:: REQUIRED WORK ::
Your response should be the complete data, transcribed exactly.
═══ SOURCE RECORDS ═══
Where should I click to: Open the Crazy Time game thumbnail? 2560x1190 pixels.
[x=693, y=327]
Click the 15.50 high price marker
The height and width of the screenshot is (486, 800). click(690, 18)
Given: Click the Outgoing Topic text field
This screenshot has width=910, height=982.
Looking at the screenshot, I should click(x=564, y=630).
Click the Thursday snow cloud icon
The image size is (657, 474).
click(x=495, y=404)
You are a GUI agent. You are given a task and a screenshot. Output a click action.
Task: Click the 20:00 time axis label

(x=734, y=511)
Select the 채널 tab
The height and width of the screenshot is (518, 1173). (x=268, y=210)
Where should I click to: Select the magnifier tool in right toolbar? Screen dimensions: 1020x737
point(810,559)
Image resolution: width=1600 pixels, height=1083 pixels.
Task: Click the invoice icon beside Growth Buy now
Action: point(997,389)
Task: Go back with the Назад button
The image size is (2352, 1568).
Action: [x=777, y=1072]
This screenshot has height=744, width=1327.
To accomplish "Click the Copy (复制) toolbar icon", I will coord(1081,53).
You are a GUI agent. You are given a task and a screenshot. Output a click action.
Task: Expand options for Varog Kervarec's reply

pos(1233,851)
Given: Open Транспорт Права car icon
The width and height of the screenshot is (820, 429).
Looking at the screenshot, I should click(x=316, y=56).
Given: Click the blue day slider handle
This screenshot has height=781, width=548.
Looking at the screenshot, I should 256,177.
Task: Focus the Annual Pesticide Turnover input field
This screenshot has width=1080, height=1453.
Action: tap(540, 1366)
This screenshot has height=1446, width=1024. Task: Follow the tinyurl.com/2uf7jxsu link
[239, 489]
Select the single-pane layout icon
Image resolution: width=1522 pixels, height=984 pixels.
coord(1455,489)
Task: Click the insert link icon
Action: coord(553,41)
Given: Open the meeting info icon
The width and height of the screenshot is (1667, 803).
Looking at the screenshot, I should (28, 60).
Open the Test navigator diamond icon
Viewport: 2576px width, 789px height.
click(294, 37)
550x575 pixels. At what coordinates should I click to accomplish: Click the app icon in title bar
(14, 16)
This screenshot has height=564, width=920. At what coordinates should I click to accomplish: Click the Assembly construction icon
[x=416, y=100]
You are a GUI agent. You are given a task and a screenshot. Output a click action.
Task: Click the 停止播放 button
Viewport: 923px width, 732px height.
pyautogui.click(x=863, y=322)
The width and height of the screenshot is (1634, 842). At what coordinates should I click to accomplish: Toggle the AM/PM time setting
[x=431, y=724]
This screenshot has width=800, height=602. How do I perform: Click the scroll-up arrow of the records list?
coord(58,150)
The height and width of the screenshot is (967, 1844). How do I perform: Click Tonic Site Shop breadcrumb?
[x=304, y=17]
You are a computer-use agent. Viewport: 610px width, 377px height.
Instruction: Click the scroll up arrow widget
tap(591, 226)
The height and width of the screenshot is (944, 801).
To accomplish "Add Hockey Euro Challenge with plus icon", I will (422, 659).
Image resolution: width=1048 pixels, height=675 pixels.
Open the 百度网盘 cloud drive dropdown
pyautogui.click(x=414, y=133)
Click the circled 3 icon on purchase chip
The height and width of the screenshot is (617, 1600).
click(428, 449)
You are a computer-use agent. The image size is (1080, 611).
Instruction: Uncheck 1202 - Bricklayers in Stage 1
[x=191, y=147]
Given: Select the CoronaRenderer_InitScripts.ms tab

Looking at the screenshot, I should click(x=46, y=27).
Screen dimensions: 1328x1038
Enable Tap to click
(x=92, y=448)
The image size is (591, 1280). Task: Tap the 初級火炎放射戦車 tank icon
═══
:: OUTPUT OF THE TASK ::
Where should I click to: Open the Crazy Time game thumbnail? 2560x1190 pixels.
[x=693, y=327]
Click the 15.50 high price marker
The height and width of the screenshot is (486, 800). click(690, 18)
Given: Click the Outgoing Topic text field
This screenshot has width=910, height=982.
Looking at the screenshot, I should click(x=564, y=630).
Click the Thursday snow cloud icon
The image size is (657, 474).
click(x=495, y=404)
You are a GUI agent. You are given a task and a screenshot. Output a click action.
Task: Click the 20:00 time axis label

(x=734, y=511)
Select the 채널 tab
The height and width of the screenshot is (518, 1173). (x=268, y=210)
Where should I click to: Select the magnifier tool in right toolbar? Screen dimensions: 1020x737
point(810,559)
Image resolution: width=1600 pixels, height=1083 pixels.
Task: Click the invoice icon beside Growth Buy now
Action: point(997,389)
Task: Go back with the Назад button
The image size is (2352, 1568).
Action: [x=777, y=1072]
This screenshot has height=744, width=1327.
To accomplish "Click the Copy (复制) toolbar icon", I will coord(1081,53).
You are a GUI agent. You are given a task and a screenshot. Output a click action.
Task: Expand options for Varog Kervarec's reply

pos(1233,851)
Given: Open Транспорт Права car icon
The width and height of the screenshot is (820, 429).
Looking at the screenshot, I should click(x=316, y=56).
Given: Click the blue day slider handle
This screenshot has height=781, width=548.
Looking at the screenshot, I should 256,177.
Task: Focus the Annual Pesticide Turnover input field
This screenshot has width=1080, height=1453.
Action: tap(540, 1366)
This screenshot has height=1446, width=1024. Task: Follow the tinyurl.com/2uf7jxsu link
[239, 489]
Select the single-pane layout icon
Image resolution: width=1522 pixels, height=984 pixels.
coord(1455,489)
Task: Click the insert link icon
Action: coord(553,41)
Given: Open the meeting info icon
The width and height of the screenshot is (1667, 803).
Looking at the screenshot, I should (28, 60).
Open the Test navigator diamond icon
Viewport: 2576px width, 789px height.
click(294, 37)
550x575 pixels. At what coordinates should I click to accomplish: Click the app icon in title bar
(14, 16)
This screenshot has height=564, width=920. At what coordinates should I click to accomplish: Click the Assembly construction icon
[x=416, y=100]
You are a GUI agent. You are given a task and a screenshot. Output a click action.
Task: Click the 停止播放 button
Viewport: 923px width, 732px height.
pyautogui.click(x=863, y=322)
The width and height of the screenshot is (1634, 842). At what coordinates should I click to accomplish: Toggle the AM/PM time setting
[x=431, y=724]
This screenshot has width=800, height=602. How do I perform: Click the scroll-up arrow of the records list?
coord(58,150)
The height and width of the screenshot is (967, 1844). How do I perform: Click Tonic Site Shop breadcrumb?
[x=304, y=17]
You are a computer-use agent. Viewport: 610px width, 377px height.
Instruction: Click the scroll up arrow widget
tap(591, 226)
The height and width of the screenshot is (944, 801).
To accomplish "Add Hockey Euro Challenge with plus icon", I will (422, 659).
Image resolution: width=1048 pixels, height=675 pixels.
Open the 百度网盘 cloud drive dropdown
pyautogui.click(x=414, y=133)
Click the circled 3 icon on purchase chip
The height and width of the screenshot is (617, 1600).
click(428, 449)
You are a computer-use agent. The image size is (1080, 611).
Instruction: Uncheck 1202 - Bricklayers in Stage 1
[x=191, y=147]
Given: Select the CoronaRenderer_InitScripts.ms tab

Looking at the screenshot, I should click(x=46, y=27).
Screen dimensions: 1328x1038
Enable Tap to click
(x=92, y=448)
The image size is (591, 1280). Task: Tap the 初級火炎放射戦車 tank icon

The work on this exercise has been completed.